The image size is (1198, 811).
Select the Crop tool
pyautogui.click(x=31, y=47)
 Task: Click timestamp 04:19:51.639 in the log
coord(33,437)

· · · ·

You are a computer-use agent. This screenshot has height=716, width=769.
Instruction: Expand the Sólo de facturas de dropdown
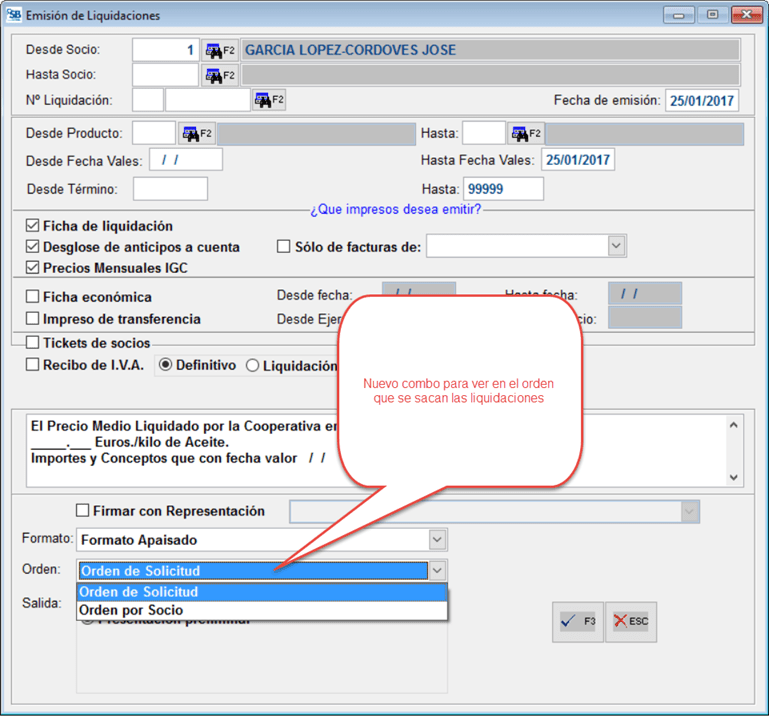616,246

· · · ·

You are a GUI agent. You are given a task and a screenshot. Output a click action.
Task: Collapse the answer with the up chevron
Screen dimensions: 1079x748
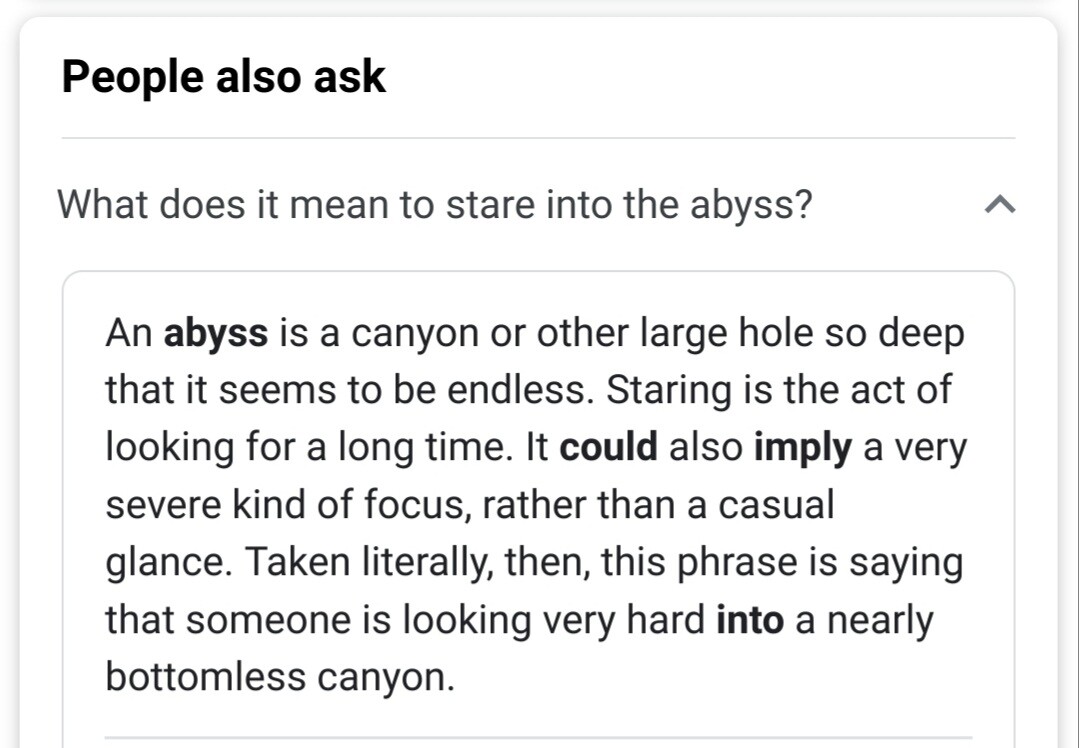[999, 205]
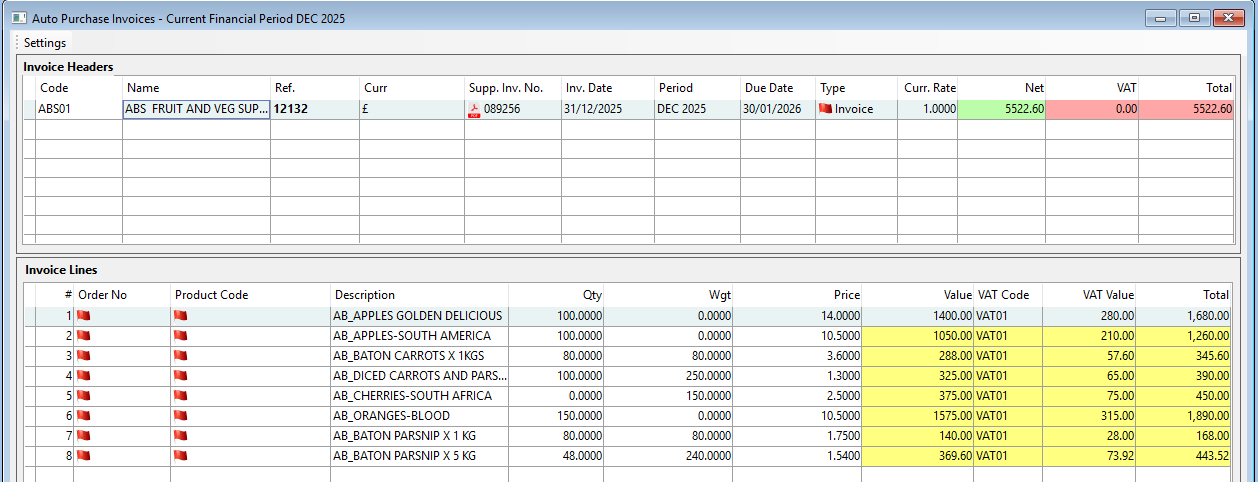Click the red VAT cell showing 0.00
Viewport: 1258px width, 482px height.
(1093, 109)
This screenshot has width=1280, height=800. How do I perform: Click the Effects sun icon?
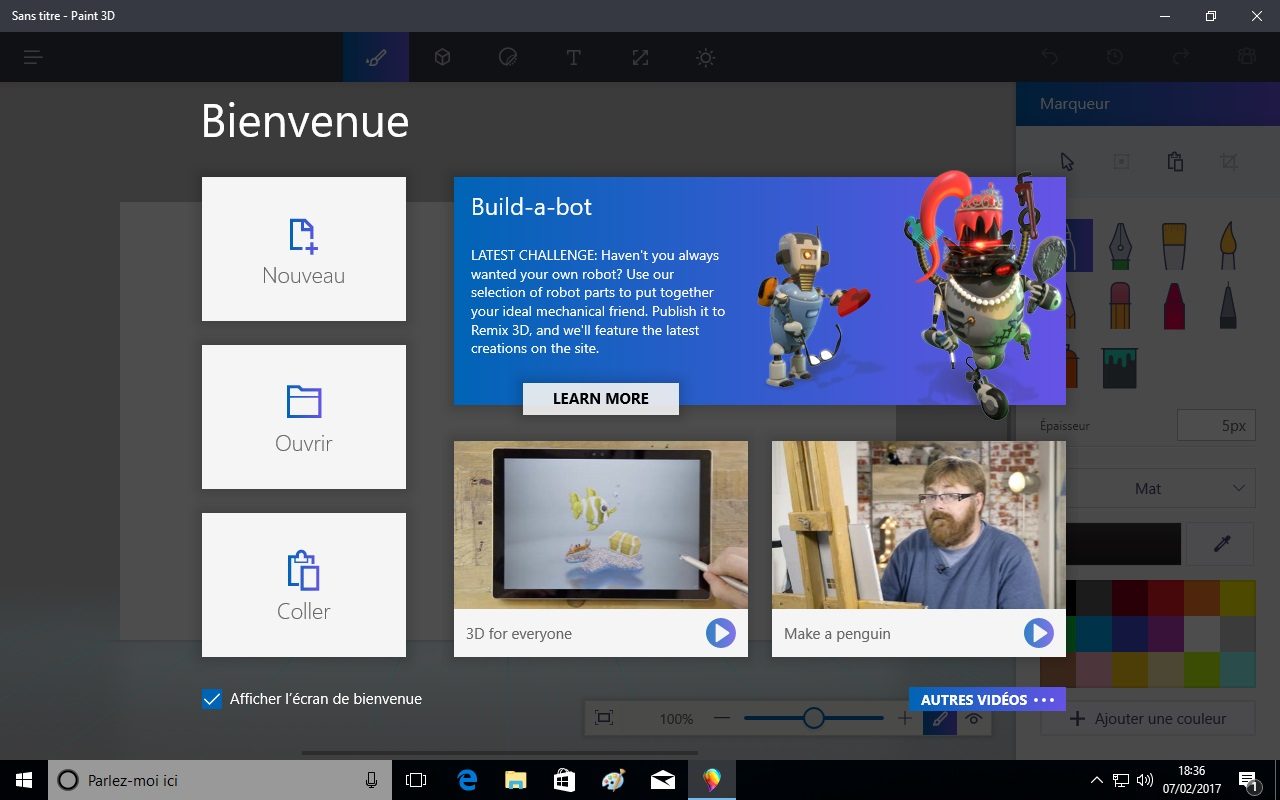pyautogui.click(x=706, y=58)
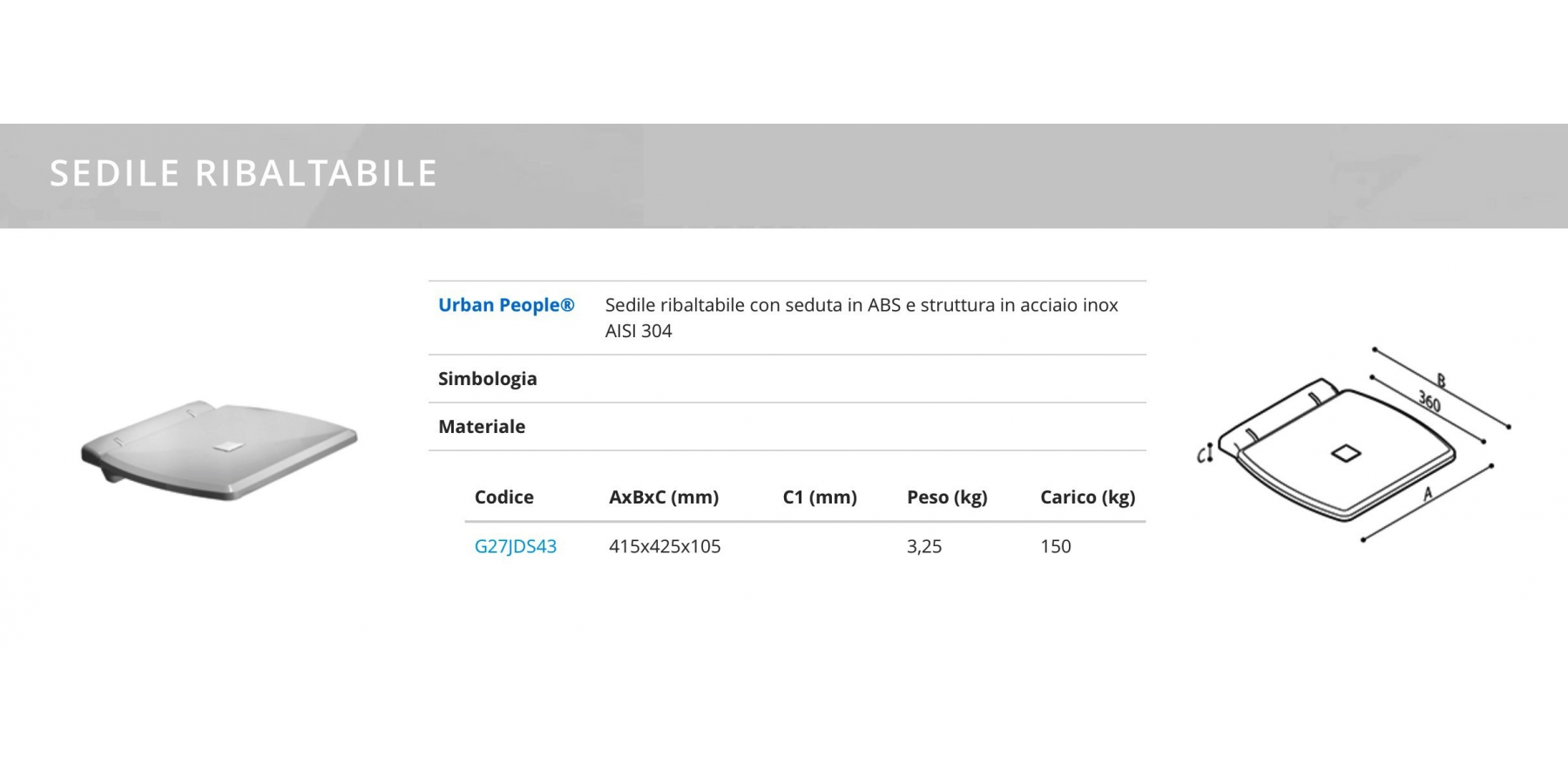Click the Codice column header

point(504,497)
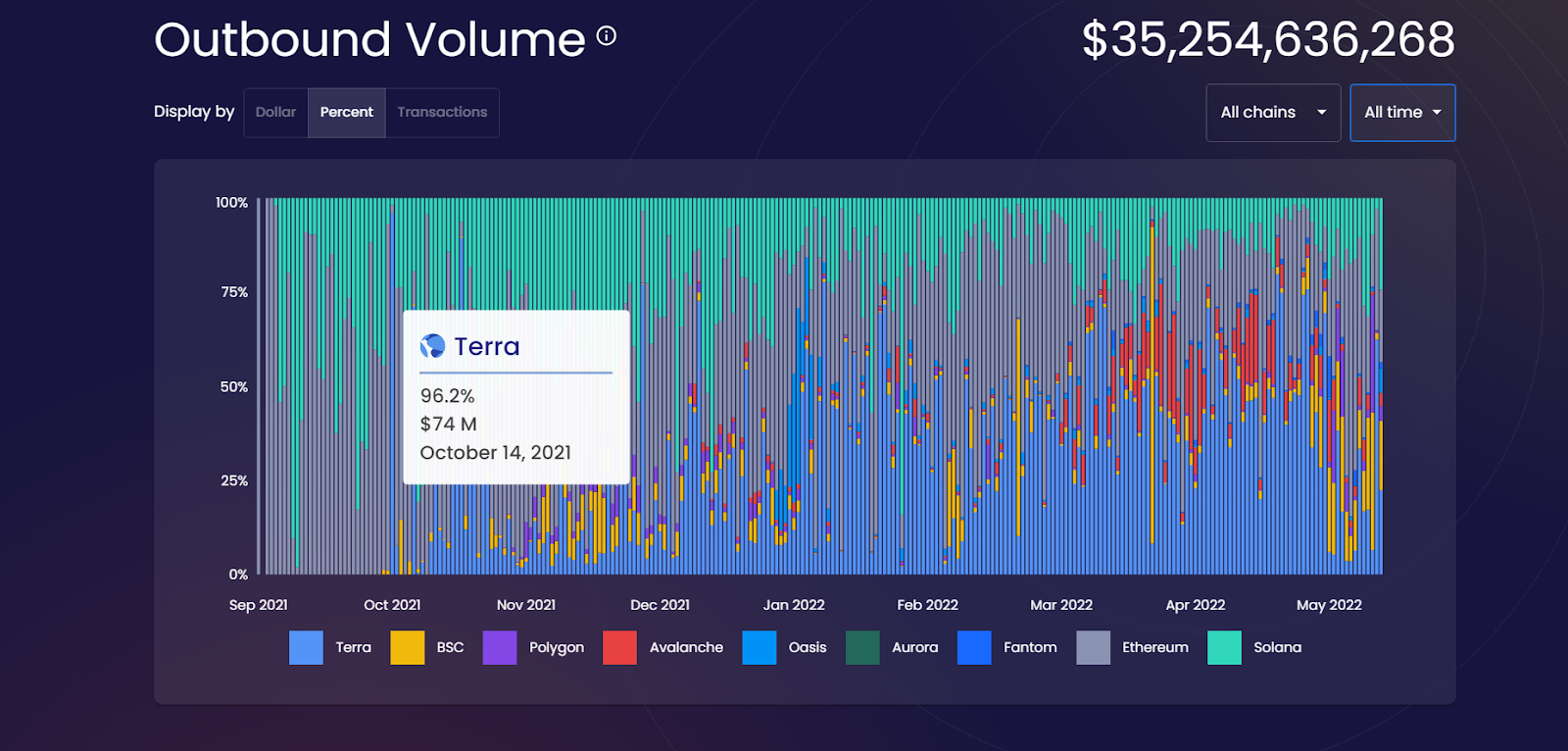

· · · ·

EXERCISE GOAL: Which lines of the listing above hold the word "agent"? Copy each of them.

RESPONSE TO THE TASK:
You are a computer-use agent. This screenshot has height=716, width=769.
You are a GUI agent. You are given a task and a screenshot. Output a click action.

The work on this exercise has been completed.